Dass "Until Dawn" trotzdem funktioniert, hat mehrere Gründe: Erstens ist die Story trotz aller Klischees spannend. Zweitens beeindruckt das Spiel technisch. Wenn die Figuren mit einer Taschenlampe durch dunkle Gänge schleichen - was sie im Spielverlauf ständig tun - kommt dank realistischer Lichteffekte echte Gruselstimmung auf. Der aufwendige Orchestersoundtrack erledigt den Rest.

Gesichter und Stimmen der Charaktere stammen von Schauspielern, darunter auch ein paar bekanntere Größen wie Hayden Panettiere ("Heroes") und Peter Stormare ("Fargo"). Allerdings hat die Digitalisierung nur teilweise geklappt. Gelegentlich wirken Mimik und Gestik sehr lebensecht, dann wieder maskenhaft. Und die deutschen Dialoge sind längst nicht immer synchron zu den Lippenbewegungen.

Trotzdem wachsen dem Spieler die Charaktere mit der Zeit ans Herz. Das liegt vor allem daran, dass er für ihr Schicksal direkt verantwortlich ist. Denn im Laufe des Spiels gilt es immer wieder, Entscheidungen zu treffen: Den langen Weg durch den Wald oder die Abkürzung? Der Eifersucht auf die Ex-Freundin freien Lauf lassen oder den Mund halten? Den Freund retten oder sich selbst in Sicherheit bringen? Selbst scheinbar harmlose Situationen haben dabei massive Auswirkungen, die oft erst Stunden später klar werden - die Entwickler nennen das den "Schmetterlingseffekt".

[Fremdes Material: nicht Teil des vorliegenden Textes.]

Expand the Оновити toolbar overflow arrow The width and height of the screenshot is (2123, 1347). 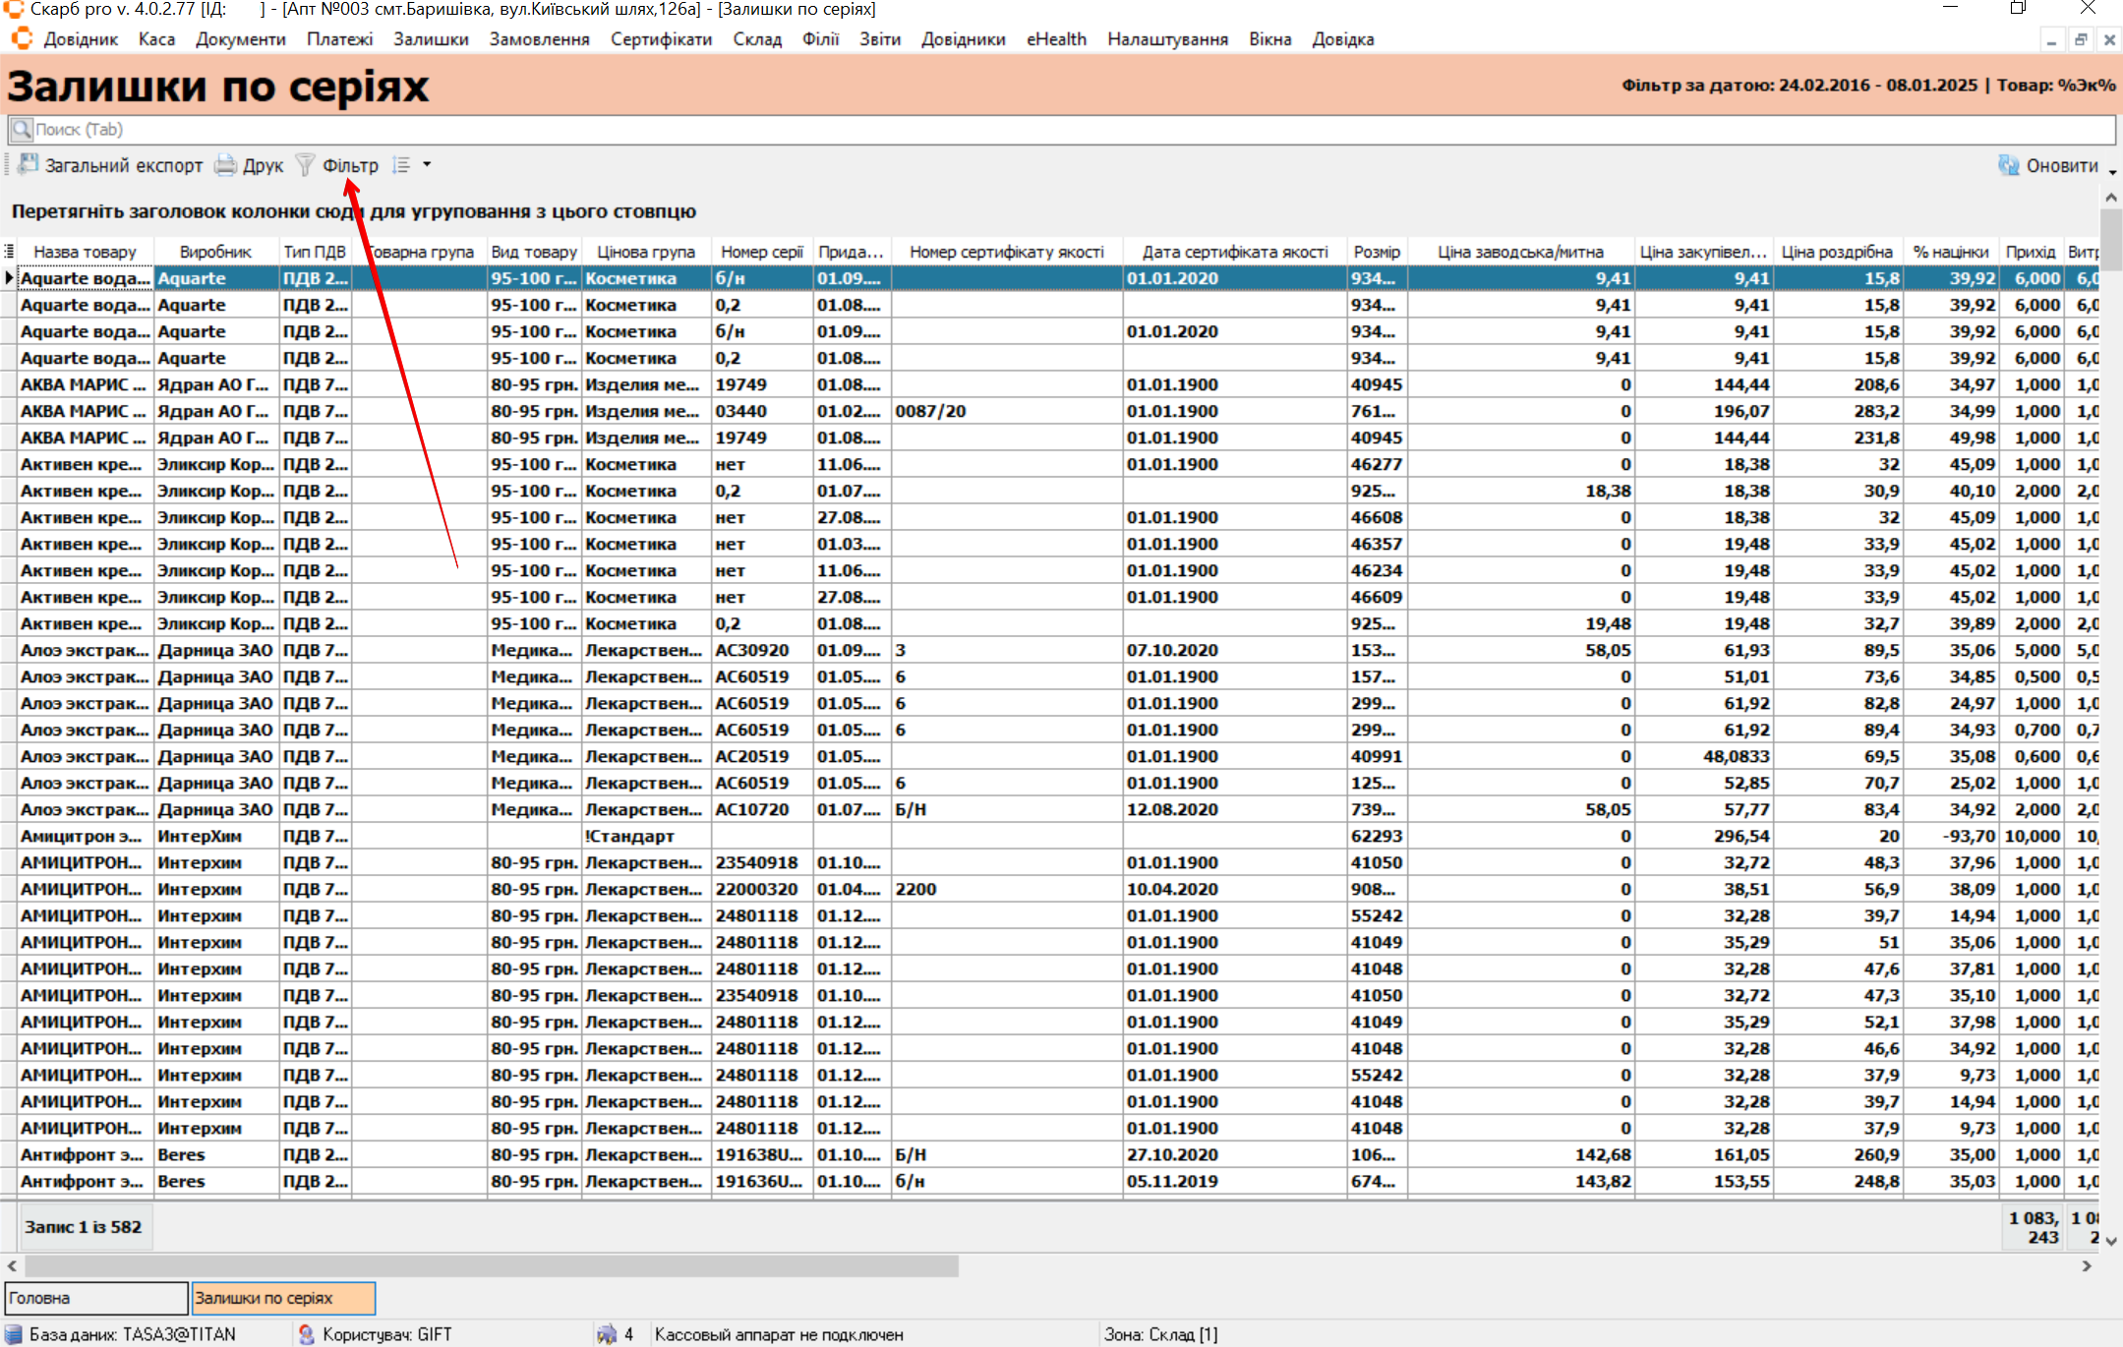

Selbst die Frage, welche und wie viele Charaktere am Ende noch leben, liegt weitgehend in der Hand des Spielers. So macht "Until Dawn" auch beim zweiten Mal noch Spaß. Das ist bei einem Preis von rund 60 Euro für sechs bis sieben Stunden Story auch nötig. "Until Dawn" gibt es ab morgen (Mittwoch) nur für Playstation 4 und wegen der genretypisch brutalen Gewalt - vor allem im letzten Drittel - nur für Erwachsene.